The image displays a "Match the Equation to the Graph" activity with linear equations and corresponding graphs. To solve this:

1. Analyze the graphs: Identify slopes and y-intercepts for each graph.
2. Match equations: Compare with the given equations.

Let’s determine the matches based on the features:

Key features to identify:

• Slope (m): Look at how steep the graph is. Positive slopes go upwards, negative slopes downwards.
• Y-intercept (b): Find where the line crosses the y-axis (x=0).
• Vertical/Horizontal Lines: "x=a" is vertical, and "y=b" is horizontal.

Here’s the process:

Step-by-step Matching:

1. Graph 1: Appears to have a slope of 1/2 and a y-intercept of -3 → Equation: y = (1/2)x - 3.
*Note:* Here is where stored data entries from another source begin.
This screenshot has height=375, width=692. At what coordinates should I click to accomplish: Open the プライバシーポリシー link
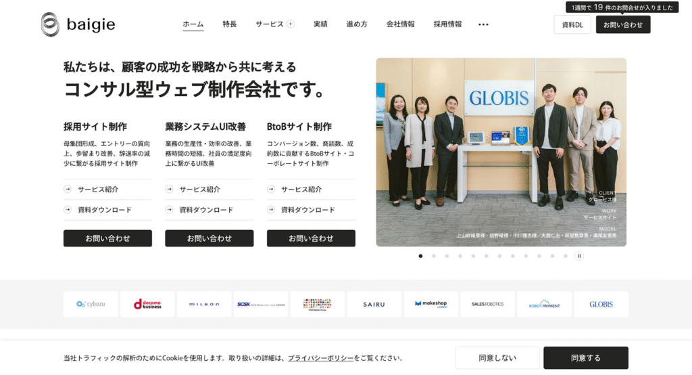pyautogui.click(x=321, y=358)
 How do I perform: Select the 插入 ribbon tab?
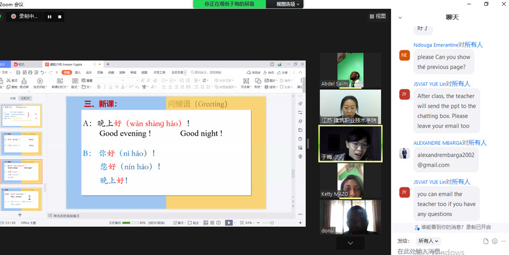78,73
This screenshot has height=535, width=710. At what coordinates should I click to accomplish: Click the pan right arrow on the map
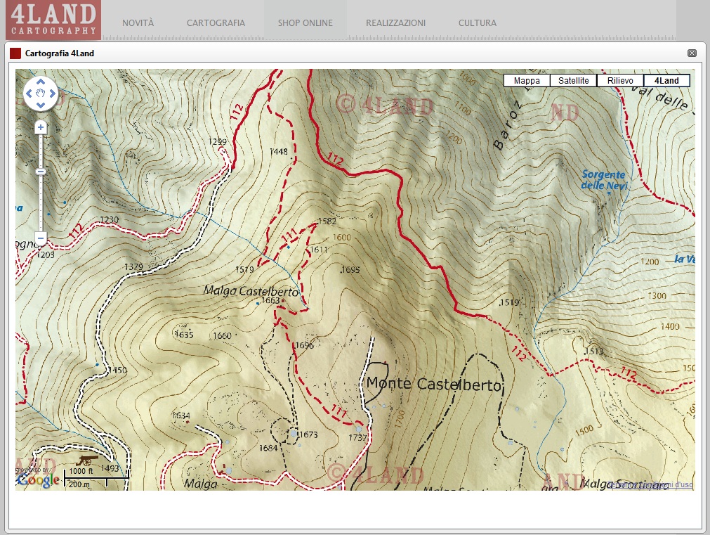51,92
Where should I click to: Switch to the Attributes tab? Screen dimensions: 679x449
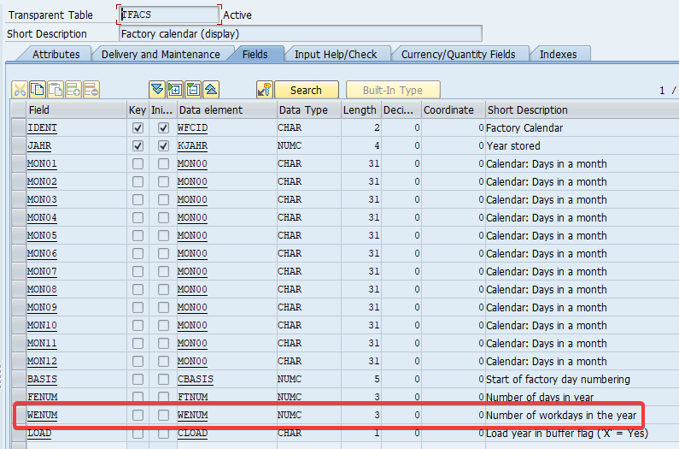[x=56, y=54]

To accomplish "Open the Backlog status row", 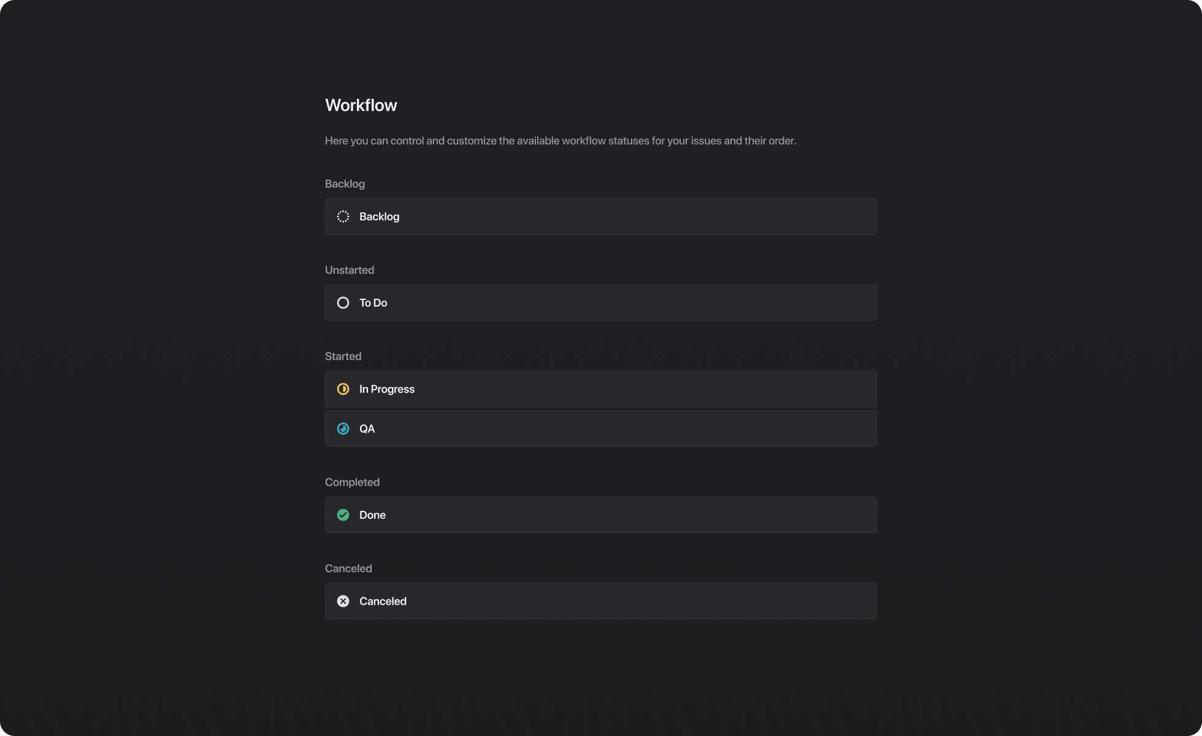I will point(600,216).
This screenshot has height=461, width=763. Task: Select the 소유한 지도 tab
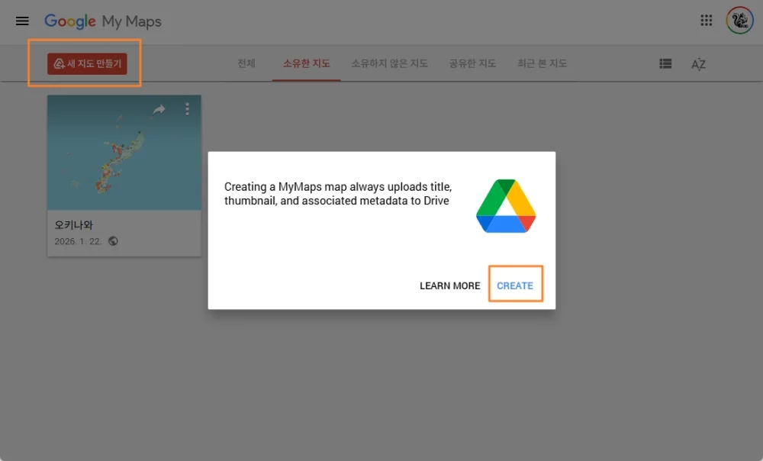[x=306, y=63]
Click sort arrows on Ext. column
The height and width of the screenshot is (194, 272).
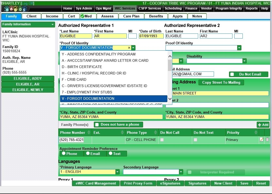(122, 133)
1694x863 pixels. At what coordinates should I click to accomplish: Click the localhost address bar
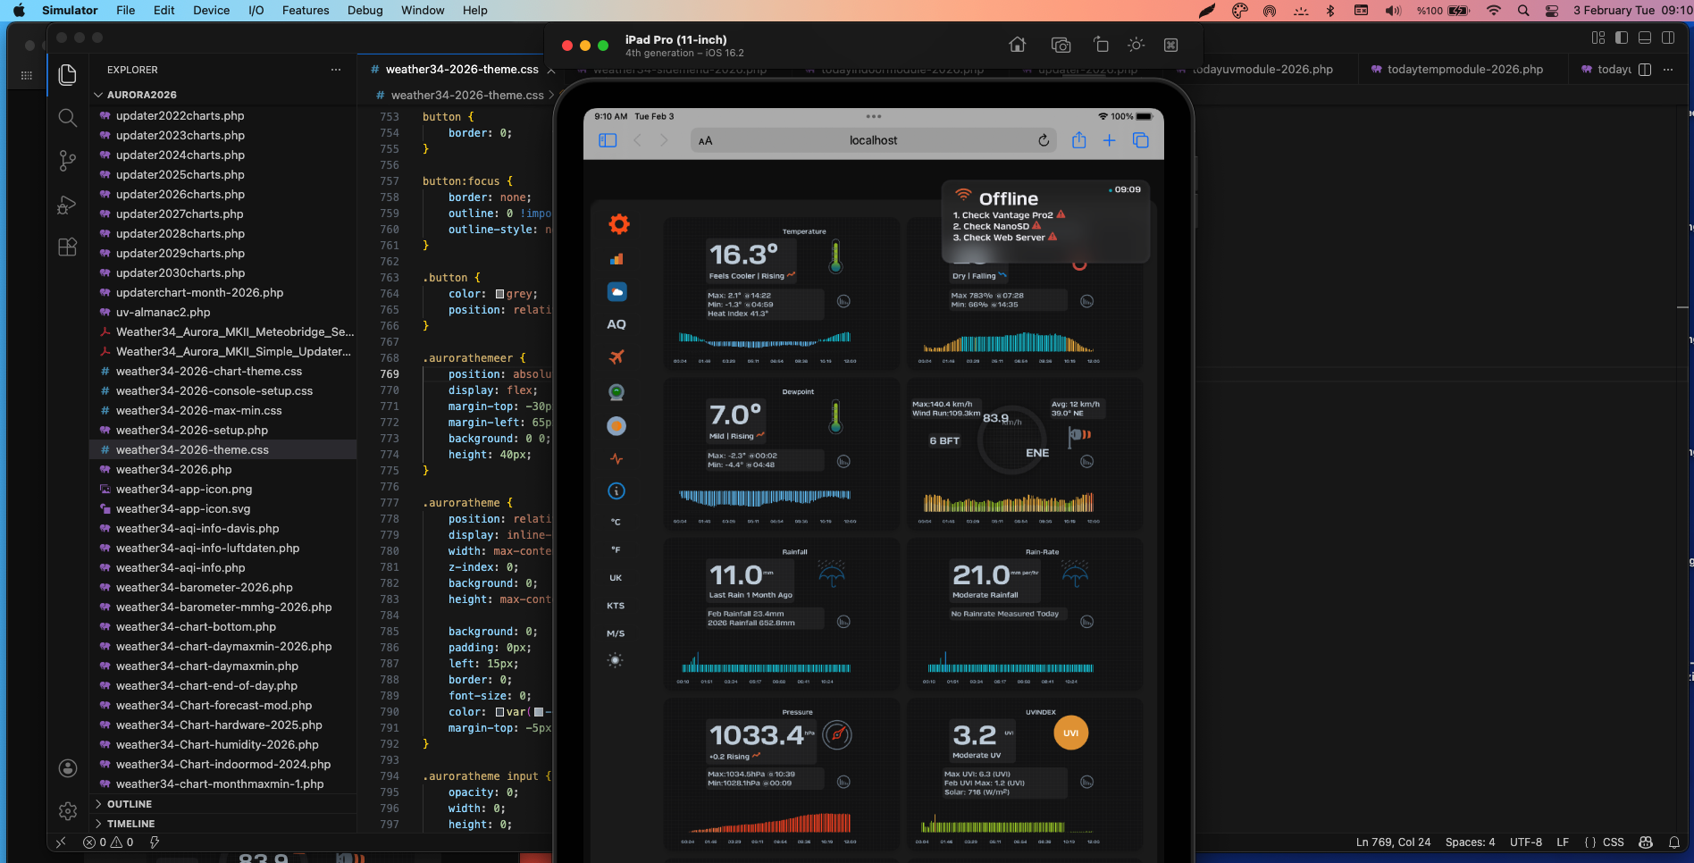tap(873, 140)
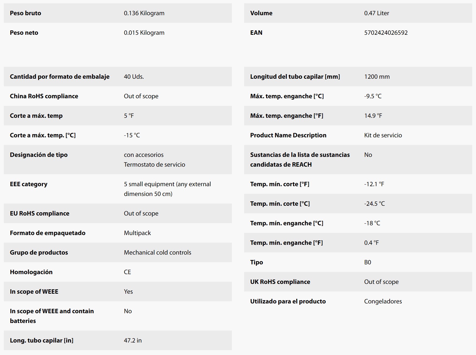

2. Graph 2: Appears to have a slope of -2 and a y-intercept of -4 → Equation: y = -2x - 4.

3. Graph 3: A horizontal line at y = 3 → Equation: y = 3.

4. Graph 4: A vertical line at x = 3 → Equation: x = 3.
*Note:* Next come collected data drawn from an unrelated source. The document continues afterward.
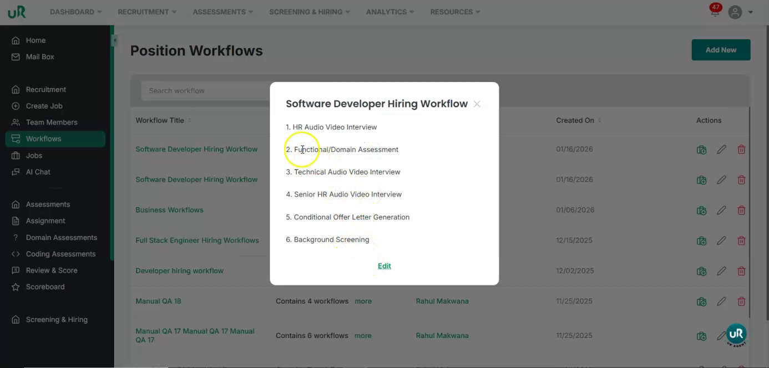Click the Search workflow input field
Screen dimensions: 769x368
(205, 90)
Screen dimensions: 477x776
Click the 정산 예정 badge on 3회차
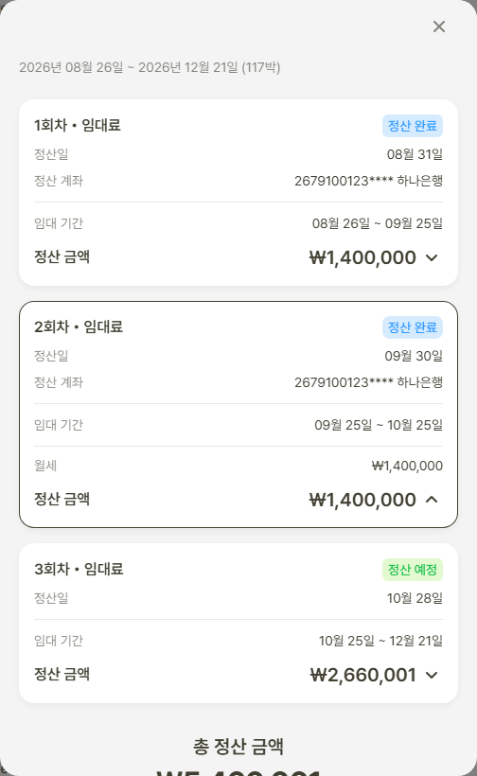coord(413,570)
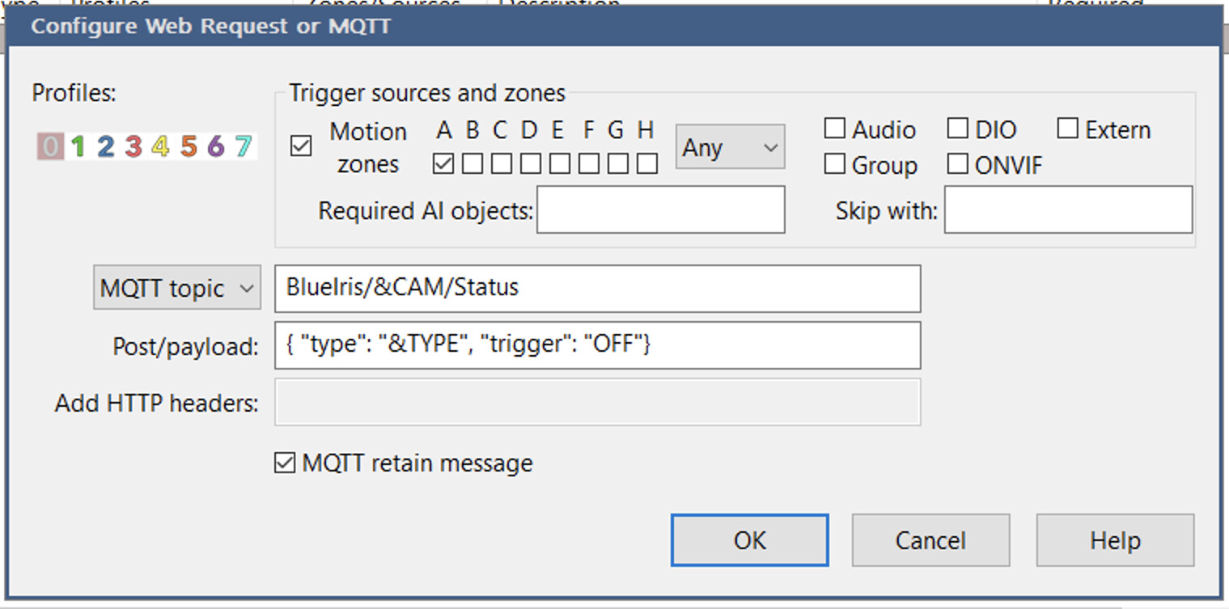The image size is (1229, 609).
Task: Click the Required AI objects input field
Action: coord(660,209)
5. Graph 5: Appears to have a slope of -3/2 and a y-intercept of -8 → Equation: y = -(3/2)x - 8.

6. Graph 6: Appears to have a slope of 3/2 and a y-intercept of 8 → Equation: y = (3/2)x + 8.
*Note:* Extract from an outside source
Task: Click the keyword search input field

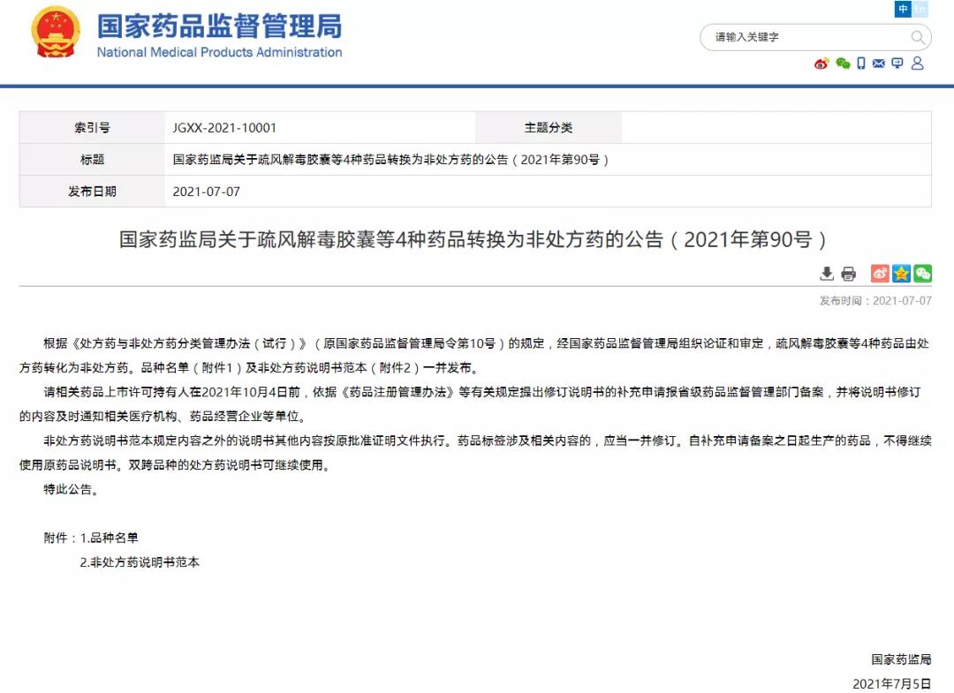Action: 804,37
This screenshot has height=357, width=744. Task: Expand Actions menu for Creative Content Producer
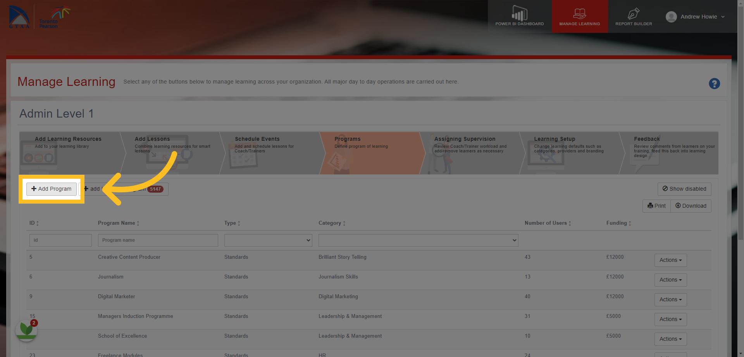[x=670, y=260]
Would you like further details on graph features or a specific explanation for each match?

Relative Questions:

1. What is the difference between positive and negative slopes?
2. How can you identify a vertical line equation?
3. Why does the y-intercept occur at $x = 0$?
4. How do you calculate the slope from a graph?
5. What happens to the graph when only the slope changes?

Tip:

Always start with the y-intercept to narrow down the equation possibilities quickly.